Anyways, nothing has been significantly butchered in the page-to-screen process in my eyes. Writers Michael Mitnick and Robert B. Weide and director Phillip Noyce have a firm handle on the material and play it for what it is. It hasn’t been Hunger Games-ized as I heard many fans feared would happen, though some action and dystopian elements do come more into play in the third act. Still, it has the spirit of the book.
The film does take a little while to hit a smooth stride. The beginning is a bit bland, with a heavy amount of voiceover and some banal dialogue. I was at first in fear of seeing something completely standard-issue. However, the film gets going and Noyce kicks up his craftsmanship as soon as Jonas and The Giver begin their lessons together.
Bridges and Thwaites are terrific in their scenes together, with their characters’ bonding moments easily being the highlights of the film. I wish there were even more scenes of them together in the film’s 94-minute runtime; it’s a rare occurrence where I wish a film were longer. Thwaites does well is presenting Jonas’ heart and transformation, and Bridges effortlessly brings dramatic weight to the material.
The two performers are surrounded by other strong deliveries. Streep is fine as The Chief Elder, adding presence without chewing scenery. We also get Alexander Skarsgard and Katie Holmes as Jonas’ parents, both of whom do well. Cameron Monaghan gets in a few dramatic moments as Jonas’ best friend, Asher (who becomes a pilot), and Taylor Swift actually pops up in an important role. The best of the supporting players, however, is Odeya Rush as Fiona.
Fiona is an old friend of Jonas’ who gradually becomes a love interest. She is often a person Jonas turns to in sharing his sense of discovery from The Giver. Rush perfectly delivers the excitement and fear in Fiona in learning the strange new things from Jonas. She and Thwaites share a few beautiful scenes together.

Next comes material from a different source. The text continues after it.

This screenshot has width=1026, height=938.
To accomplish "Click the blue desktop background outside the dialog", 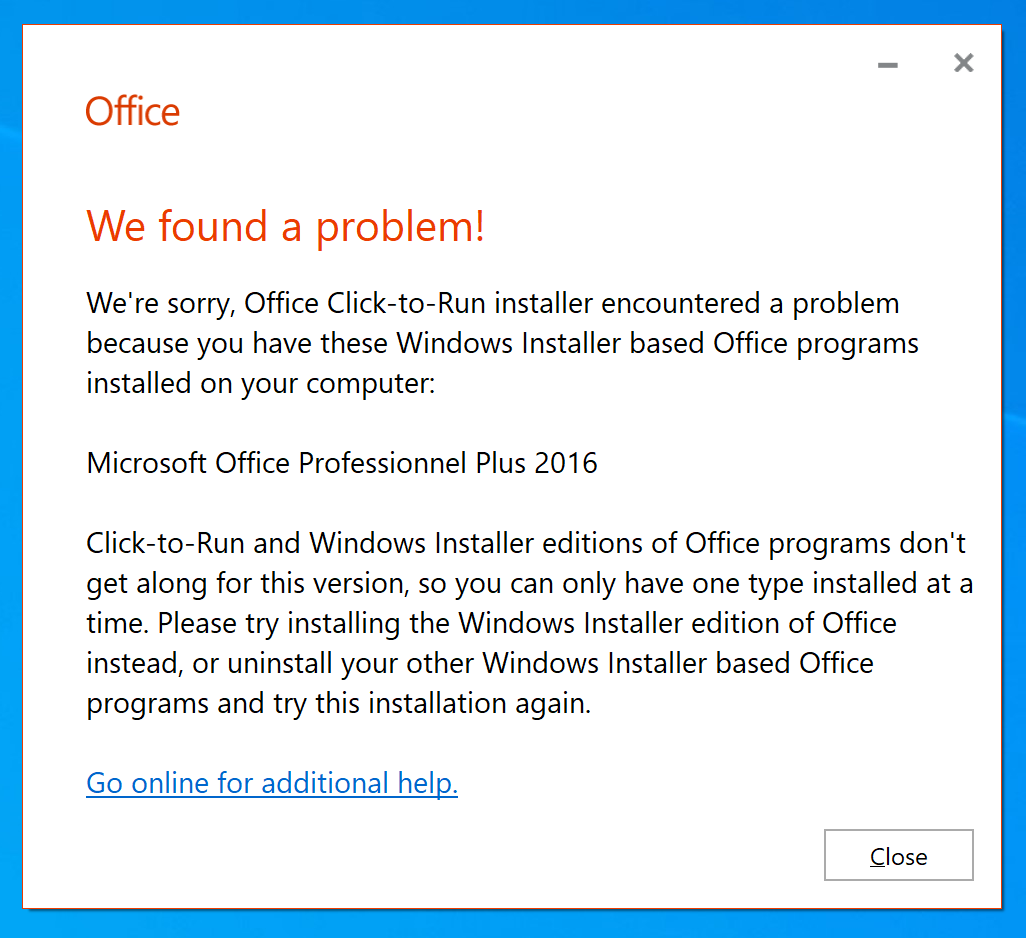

Noyce does well in handling the themes of sameness versus diversity, ignorance versus emotion. He also has an artful hand with his style without ever smothering the story. The cinematography by Ross Emery and editing by Barry Alexander Brown aids Noyce in presenting creative uses of color, grain, frame rates, and overhead shots. A few of the film’s montages, shown during the “receiving” scenes, are handled and mixed in an eye-popping way that has freshness to it. The “sameness” production design (by Ed Verreaux) of the community is perfectly juxtaposed with these bright moments.

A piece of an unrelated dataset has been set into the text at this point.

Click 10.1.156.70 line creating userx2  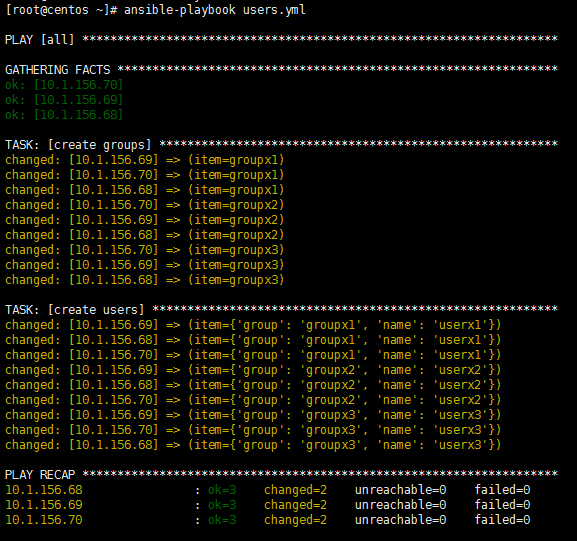pos(253,400)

These aesthetic choices blend well with Jonas finding out new things, especially when it comes to color and music. Speaking of music, the score by Marco Beltrami comfortably fits with the material on the screen. The tracks from the composer have both an epic and intimate quality to them — with the piano work standing out the most.
I wish The Giver had a bit more storytelling meat and push to it. The film is emotional at times but the final punch at the end isn’t as strong as it should have been. I think drawing out some more of the complexity of the material would have been good, which could have allowed for further character attachment from an audience standpoint. Even so, the mid-section and some of the third act of the film are gripping and wonderful. I’m glad Bridges got to bring this to the screen.
Score: 3 out of 4 stars (Grade Equivalent for Me: B+).
MPAA Rating: PG-13 (for a mature thematic image and some sci-fi action/violence).
Runtime: 1 hour and 34 minutes.
U.S. Release Date: August 15th, 2014.